I’m gonna throw a phrase at you, wait, don’t get scared— psychosomatic disorders. Okay, now that’s out of the way, let me explain myself. You know when you have this inexplicable headache, or indigestion that gets really annoying after a while, so you go and get it checked out, but the ortho/gastro can’t find anything, so nobody takes you seriously?
But it still hurts? Yeah, that’s probably psychosomatic.
What’s a psychosomatic disorder?
A psychosomatic disorder is a disease involving both mind and body— the root cause might stem from your mind, but you experience it in your body. There are many types, but the type we’re talking about specifically here is a somatoform disorder.
Somatoform disorders are psychiatric problems that are displayed through physical issues. You’d have probably heard of this one— hypochondriasis, now known as illness anxiety disorder (CBSE 10th graders know what I’m talking about) — a fixation or obsession with the fear of having a serious form of disease. These people may have a headache and be convinced that they have a brain tumour, and go doctor-shopping in search of the diagnosis they believe they have— it’ s more than just a WebMD rabbit hole. Their anxiety, if not the disease they’re looking for, is very real.
Then there’s also pain disorder, conversion disorder (when the symptoms affect movement and senses like blindness or paralysis), and body dysmorphic disorder (a preoccupation with the way the body looks, and fixation on its flaws), among others. As you can see, it’s a lovely bouquet.
Essentially, it is all in your head, but that doesn’t invalidate your experience of pain. A psychological cause deserves the same attention that a biological cause would.
Why does this happen, though?
I thought you’d never ask! Why is it that if you’re struggling with something, (but really, you say, you feel just fine) that it manifests in your body? Well, the reason is that there is a very strong mind-body connection, and your mind often does things to prepare or protect the body for situations you may be in. For example, getting the heart to beat faster and allowing more blood flow in the body when you get anxious. Your mind means well, really— it doesn’t realise that making your heart beat faster for a test is only going to get annoying, and that you’re not actually preparing to run away from predators in the wilderness.
Somatoform disorders kinda work like that too. Your mind is in some kind of distress, but you’re probably not letting yourself realise it, because you feel like you need to keep it together to cope with your life situation. So it takes another route— it tries to get you to slow down by causing some sort of pain or other symptom in the body, hoping that it will then get the rest and care it needs. There have been cases of air force pilots who go blind due to the trauma of the violence they see, and are discharged from the force due to this, but after a few months back home, they regain their eyesight. That’s an extreme case, though— most of us affected by this may not have experienced that level of trauma, so something more commonplace would be an inexplicable limp due to some sort of unresolved family resentment, or an intense pain in the chest due to plain ol’ heartache.
The thing is, however, we’re not exactly sure as to how psychosomatic disorders happen. Research into this field started only in the mid 1900s, and we’re still learning.But we do know that once the biological causes for a disease have been ruled out, patients have been proven to have experienced significant relief from psychotherapy and in some cases, combinations with drug therapy as well. More on that coming up!
If it’s all in your head…then how do you get rid of it?
Step one would be to see a doctor and take all the required tests to ensure that the possible biological causes for the symptom are inapplicable. If they are, then step two is to see a mental health care specialist.
Five to ten percent of Indians seeking treatment for neurological conditions suffer from psychosomatic disorders, and considering that this disorder usually affects women from disadvantaged socioeconomic classes, the number of those who should be getting treatment for it is probably much higher.

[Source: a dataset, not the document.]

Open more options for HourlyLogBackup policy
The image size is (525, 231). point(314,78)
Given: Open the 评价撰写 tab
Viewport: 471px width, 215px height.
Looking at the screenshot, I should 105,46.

What we know for sure is that to manage these symptoms, you’ve got to take care of your mind first, and pay attention to it. Cognitive behavioural therapy has been the most consistently useful treatment option, and in some cases, short-term psychodynamic therapy as well. Antidepressants have also been useful in managing the patient’s symptoms. A great starting point would be the one-to-one therapy sessions we offer here at Yellow Club, which are conducted online, at affordable rates, and with the therapist that’s right for you. If you relate to any of these symptoms, don’t hesitate to get in touch.
Want to try therapy? Check out Yellow Club’s one-to-one therapy service for all the professional mental health advice you need!
It’s time we talked more about psychosomatic illnesses and started taking our bodies seriously when it asks for help. Mental health is about so much more than the usual depictions of it— there’s a whole iceberg underneath, and it’s time we acknowledged that.